* Problem to work on *
Repeat word for word every line of the data below, from the first through the line containing "The image size is (980, 414).", and stop there.

Saved entries:
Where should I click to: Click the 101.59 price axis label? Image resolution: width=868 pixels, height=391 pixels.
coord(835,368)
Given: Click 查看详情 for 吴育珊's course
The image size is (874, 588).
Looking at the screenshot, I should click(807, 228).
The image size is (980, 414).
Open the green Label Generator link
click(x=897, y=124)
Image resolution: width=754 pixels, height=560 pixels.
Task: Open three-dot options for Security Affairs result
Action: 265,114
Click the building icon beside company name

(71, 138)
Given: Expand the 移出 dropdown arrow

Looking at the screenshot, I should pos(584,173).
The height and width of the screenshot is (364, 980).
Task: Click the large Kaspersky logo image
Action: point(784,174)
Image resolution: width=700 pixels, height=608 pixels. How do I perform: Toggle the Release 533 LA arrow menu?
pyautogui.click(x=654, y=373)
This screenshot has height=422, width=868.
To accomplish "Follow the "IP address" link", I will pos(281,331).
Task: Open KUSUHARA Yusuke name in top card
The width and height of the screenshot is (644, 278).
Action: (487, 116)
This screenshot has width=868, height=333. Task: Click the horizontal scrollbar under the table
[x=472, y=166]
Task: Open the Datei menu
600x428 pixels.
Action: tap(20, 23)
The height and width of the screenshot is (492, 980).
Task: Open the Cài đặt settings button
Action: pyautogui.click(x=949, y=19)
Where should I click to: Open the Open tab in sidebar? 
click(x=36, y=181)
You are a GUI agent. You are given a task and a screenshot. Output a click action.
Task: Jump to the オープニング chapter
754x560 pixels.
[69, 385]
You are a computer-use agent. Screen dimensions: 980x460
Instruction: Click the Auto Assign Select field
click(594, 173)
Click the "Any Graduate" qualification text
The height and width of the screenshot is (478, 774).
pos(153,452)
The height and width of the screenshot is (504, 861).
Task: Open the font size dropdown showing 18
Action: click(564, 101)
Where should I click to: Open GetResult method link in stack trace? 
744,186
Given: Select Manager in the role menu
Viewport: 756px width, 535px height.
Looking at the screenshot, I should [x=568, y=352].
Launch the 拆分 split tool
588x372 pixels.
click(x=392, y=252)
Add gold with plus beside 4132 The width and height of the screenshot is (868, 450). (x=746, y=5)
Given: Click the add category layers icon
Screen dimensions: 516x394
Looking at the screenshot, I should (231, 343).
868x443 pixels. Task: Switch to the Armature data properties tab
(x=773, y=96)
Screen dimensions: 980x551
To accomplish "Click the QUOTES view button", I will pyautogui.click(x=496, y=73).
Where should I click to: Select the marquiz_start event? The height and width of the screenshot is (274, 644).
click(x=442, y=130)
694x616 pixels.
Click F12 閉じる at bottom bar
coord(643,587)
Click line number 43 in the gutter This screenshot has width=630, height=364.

* Result for this exercise *
Where should I click to: Click the 101.59 price axis label? Image resolution: width=868 pixels, height=391 pixels.
coord(835,368)
Given: Click 查看详情 for 吴育珊's course
The image size is (874, 588).
Looking at the screenshot, I should click(807, 228).
The image size is (980, 414).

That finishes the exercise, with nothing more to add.